Oncogenic SLC2A11–MIF fusion protein interacts with polypyrimidine tract binding protein 1 to facilitate bladder cancer proliferation and metastasis by regulating mRNA stability

Chimeric RNAs, distinct from DNA gene fusions, have emerged as promising therapeutic targets with diverse functions in cancer treatment. However, the functional significance and therapeutic potential of most chimeric RNAs remain unclear. Here we identify a novel fusion transcript of solute carrier family 2‐member 11 (SLC2A11) and macrophage migration inhibitory factor (MIF).
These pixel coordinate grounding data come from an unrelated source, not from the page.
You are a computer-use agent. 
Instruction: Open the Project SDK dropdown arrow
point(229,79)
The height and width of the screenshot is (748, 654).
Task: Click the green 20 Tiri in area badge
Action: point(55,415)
In this study, we investigated the upregulation of SLC2A11–MIF in The Cancer Genome Atlas cohort and a cohort of patients from Sun Yat‐Sen Memorial Hospital. Subsequently, functional investigations demonstrated that SLC2A11–MIF enhanced the proliferation, antiapoptotic effects, and metastasis of bladder cancer cells in vitro and in vivo. Mechanistically, the fusion protein encoded by SLC2A11–MIF interacted with polypyrimidine tract binding protein 1 (PTBP1) and regulated the mRNA half‐lives of Polo Like Kinase 1, Roundabout guidance receptor 1, and phosphoinositide‐3‐kinase regulatory subunit 3 in BCa cells. Moreover, PTBP1 knockdown abolished the enhanced impact of SLC2A11–MIF on biological function and mRNA stability. Furthermore, the expression of SLC2A11–MIF mRNA is regulated by CCCTC‐binding factor and stabilized through RNA N4‐acetylcytidine modification facilitated by N‐acetyltransferase 10. Overall, our findings revealed a significant fusion protein orchestrated by the SLC2A11–MIF–PTBP1 axis that governs mRNA stability during the multistep progression of bladder cancer. Chimeric RNA SLC2A11–MIF is upregulated and encodes a fusion protein in bladder cancer. The fusion protein SLC2A11–MIF localizes to the cytoplasm and interacts with PTBP1 to regulate the mRNA stability of PLK1, ROBO1, and PIK3R3. This ultimately leads to upregulation of these oncogenes, thereby controlling proliferation and metastasis. Additionally, SLC2A11–MIF mRNA is further regulated by CTCF and stabilized through ac4C modification facilitated by NAT10. Targeting SLC2A11–MIF represents a promising and versatile therapeutic strategy for patients with bladder cancer.